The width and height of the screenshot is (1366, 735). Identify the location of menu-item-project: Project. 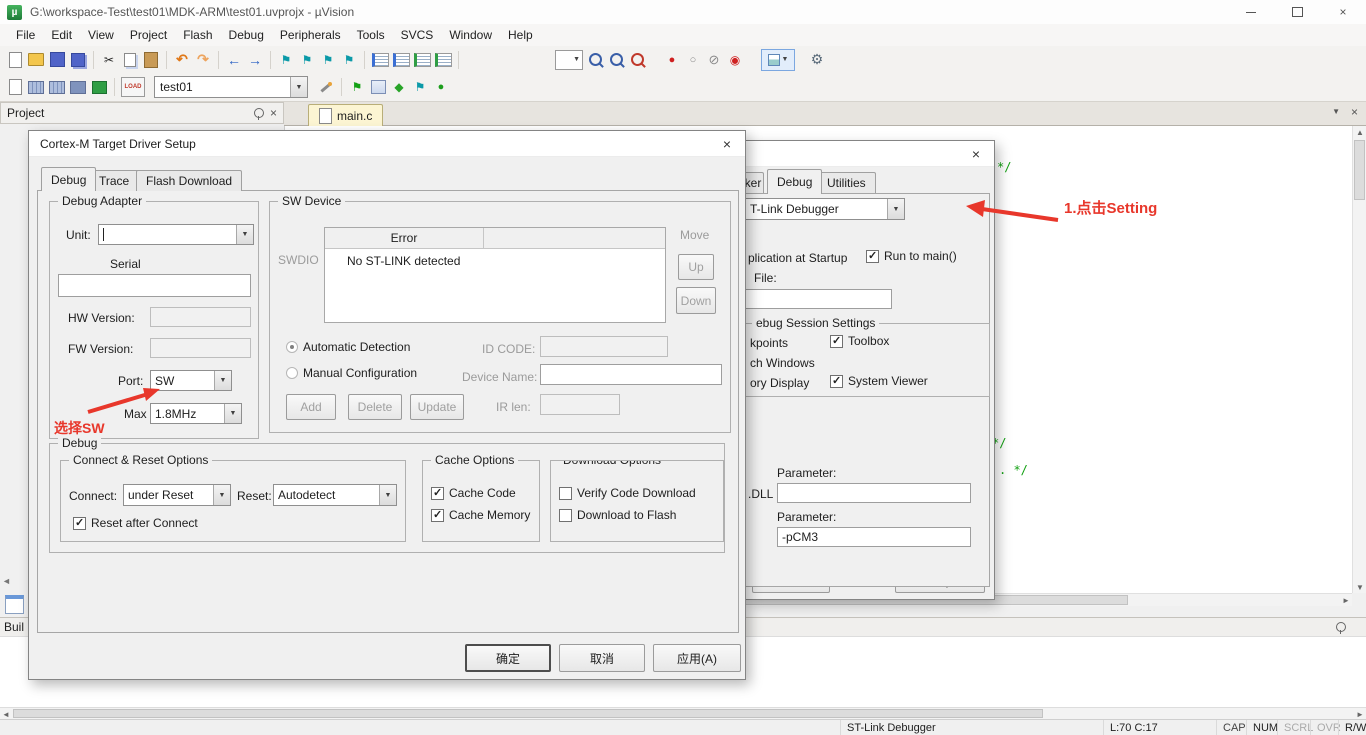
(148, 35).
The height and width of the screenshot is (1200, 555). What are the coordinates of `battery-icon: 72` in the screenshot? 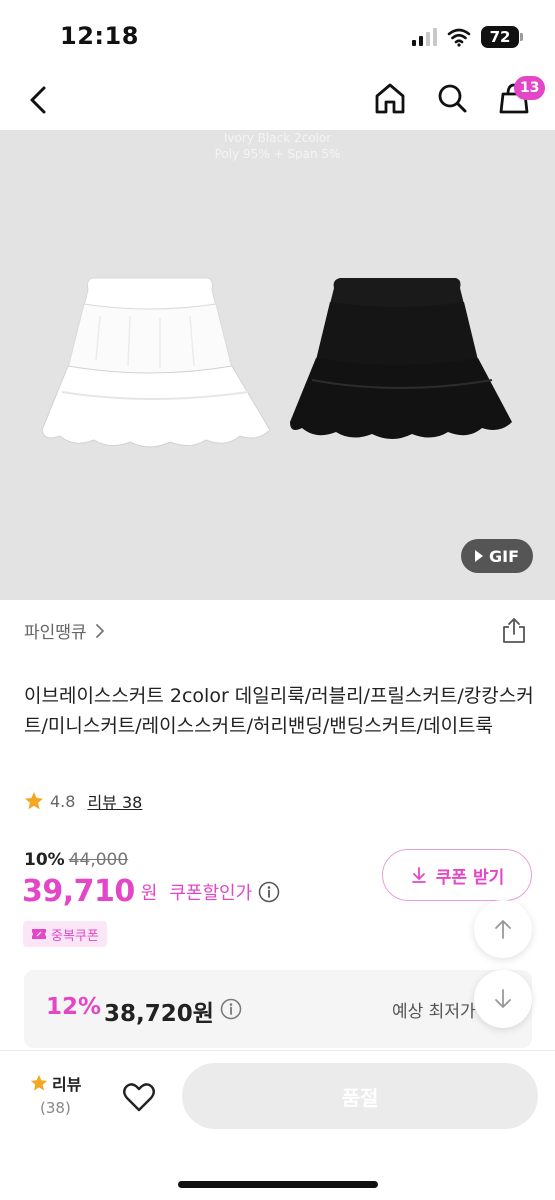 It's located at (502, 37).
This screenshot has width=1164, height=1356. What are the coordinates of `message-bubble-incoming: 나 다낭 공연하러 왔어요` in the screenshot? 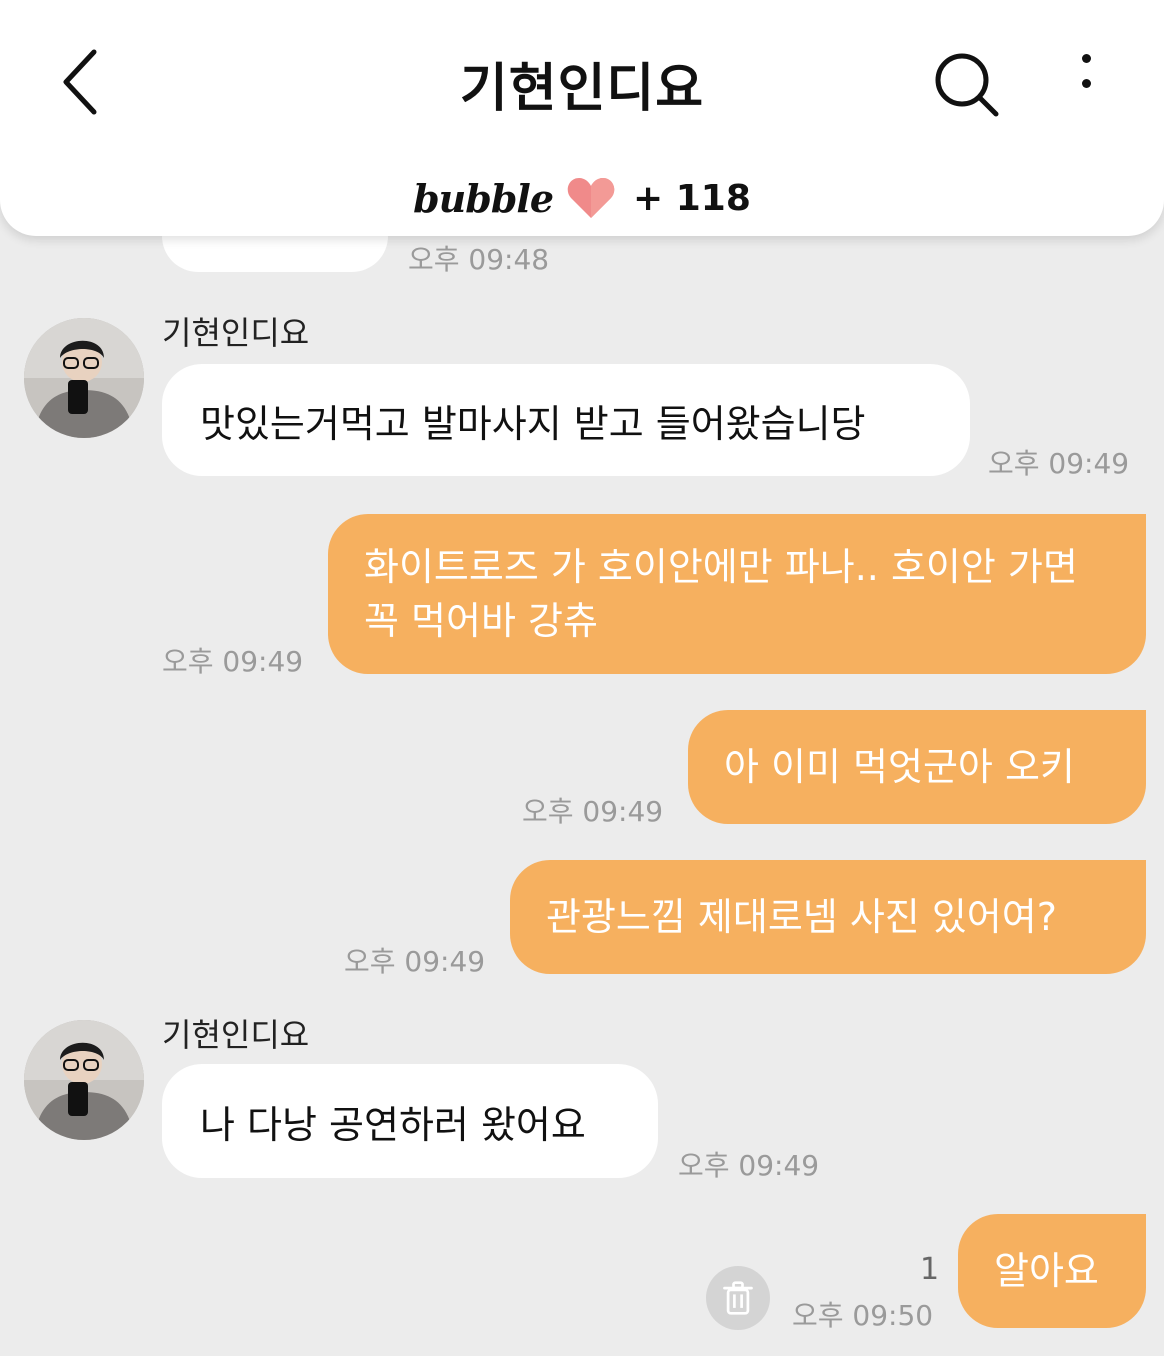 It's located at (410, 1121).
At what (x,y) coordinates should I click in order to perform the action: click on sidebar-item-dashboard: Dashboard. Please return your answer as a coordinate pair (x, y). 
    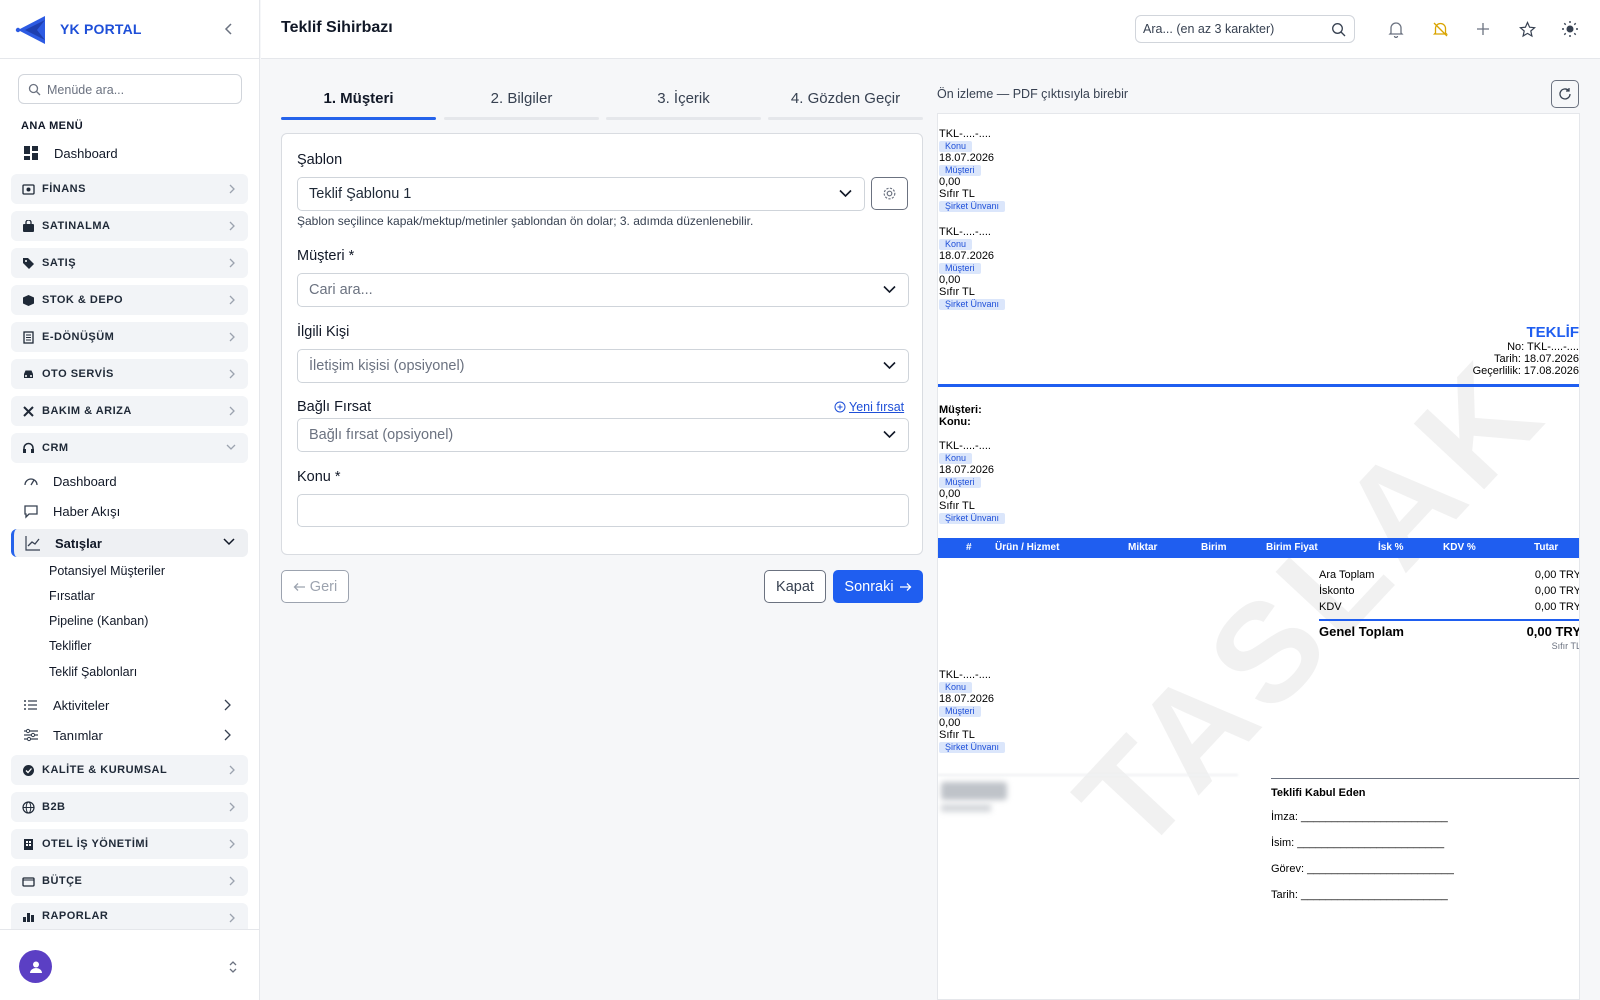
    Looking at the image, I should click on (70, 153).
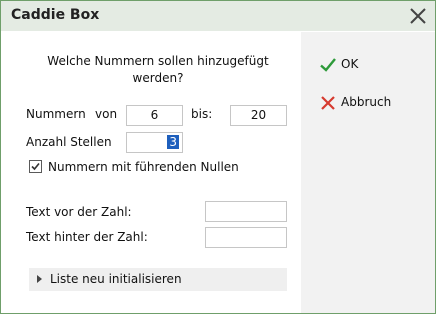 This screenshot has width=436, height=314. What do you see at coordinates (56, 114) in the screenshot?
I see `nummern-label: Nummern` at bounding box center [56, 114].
_ _ _ _ _ _ _
Please copy the items word for word, beginning at the line that contains "At what (x,y)" and stopping after the line that contains "This screenshot has width=436, height=314.". Leave the pictures out of your copy.

Response to the task:
At what (x,y) coordinates should I click in order to perform the action: click on sidebar-item-dashboard: Dashboard. Please return your answer as a coordinate pair (x, y). 
    Looking at the image, I should click on (70, 153).
 This screenshot has width=436, height=314. What do you see at coordinates (56, 114) in the screenshot?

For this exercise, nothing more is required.